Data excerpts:
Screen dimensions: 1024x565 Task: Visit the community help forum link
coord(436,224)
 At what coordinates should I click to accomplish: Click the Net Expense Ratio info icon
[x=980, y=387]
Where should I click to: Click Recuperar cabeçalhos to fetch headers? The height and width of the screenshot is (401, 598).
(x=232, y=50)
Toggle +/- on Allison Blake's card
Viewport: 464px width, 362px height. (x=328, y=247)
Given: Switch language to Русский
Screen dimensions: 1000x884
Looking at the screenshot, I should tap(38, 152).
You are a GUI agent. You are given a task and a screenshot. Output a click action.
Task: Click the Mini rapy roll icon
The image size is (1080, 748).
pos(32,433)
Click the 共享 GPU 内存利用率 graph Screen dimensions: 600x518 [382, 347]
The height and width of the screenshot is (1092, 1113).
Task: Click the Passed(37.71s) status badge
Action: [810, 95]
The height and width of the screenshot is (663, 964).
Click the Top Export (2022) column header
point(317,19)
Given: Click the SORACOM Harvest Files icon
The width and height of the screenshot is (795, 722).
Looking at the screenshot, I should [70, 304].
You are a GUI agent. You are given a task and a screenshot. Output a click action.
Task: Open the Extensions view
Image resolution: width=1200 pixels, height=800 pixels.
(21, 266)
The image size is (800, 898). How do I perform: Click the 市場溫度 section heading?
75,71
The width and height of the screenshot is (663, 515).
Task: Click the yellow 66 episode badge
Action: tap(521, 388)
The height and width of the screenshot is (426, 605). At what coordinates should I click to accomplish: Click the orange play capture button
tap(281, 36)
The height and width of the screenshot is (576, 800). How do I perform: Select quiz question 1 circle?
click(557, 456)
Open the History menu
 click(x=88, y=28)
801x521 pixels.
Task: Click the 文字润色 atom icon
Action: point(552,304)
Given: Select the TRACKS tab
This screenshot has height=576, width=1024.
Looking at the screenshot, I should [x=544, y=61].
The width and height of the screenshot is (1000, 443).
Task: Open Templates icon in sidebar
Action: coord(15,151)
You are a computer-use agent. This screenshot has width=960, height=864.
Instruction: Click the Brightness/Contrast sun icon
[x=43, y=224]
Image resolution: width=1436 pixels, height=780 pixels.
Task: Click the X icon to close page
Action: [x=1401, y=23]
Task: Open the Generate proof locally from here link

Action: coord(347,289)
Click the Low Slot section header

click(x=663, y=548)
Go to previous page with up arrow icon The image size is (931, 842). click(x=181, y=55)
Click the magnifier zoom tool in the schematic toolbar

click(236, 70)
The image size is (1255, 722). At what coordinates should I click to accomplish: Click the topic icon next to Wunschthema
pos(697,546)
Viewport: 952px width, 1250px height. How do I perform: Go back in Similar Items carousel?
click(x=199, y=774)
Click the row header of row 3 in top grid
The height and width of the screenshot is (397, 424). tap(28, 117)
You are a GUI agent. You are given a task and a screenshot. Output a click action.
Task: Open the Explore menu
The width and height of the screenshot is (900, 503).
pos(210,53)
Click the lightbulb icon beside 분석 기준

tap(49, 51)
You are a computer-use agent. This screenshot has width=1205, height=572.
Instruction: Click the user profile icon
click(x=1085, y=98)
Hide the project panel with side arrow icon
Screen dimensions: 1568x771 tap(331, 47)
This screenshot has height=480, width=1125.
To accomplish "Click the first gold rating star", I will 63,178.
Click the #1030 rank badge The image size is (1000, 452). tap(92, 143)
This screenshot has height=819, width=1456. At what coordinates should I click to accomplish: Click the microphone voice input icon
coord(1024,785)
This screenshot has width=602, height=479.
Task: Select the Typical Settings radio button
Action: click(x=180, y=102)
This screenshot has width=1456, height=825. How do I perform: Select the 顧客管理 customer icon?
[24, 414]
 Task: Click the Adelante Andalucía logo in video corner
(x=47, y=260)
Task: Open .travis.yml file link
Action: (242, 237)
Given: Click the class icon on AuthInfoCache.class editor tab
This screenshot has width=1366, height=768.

What the task asks.
Beginning with the line that holds "Given: Click the class", restate word for word every line down to the end of the data, and only those lines.

Task answer.
Given: Click the class icon on AuthInfoCache.class editor tab
This screenshot has width=1366, height=768.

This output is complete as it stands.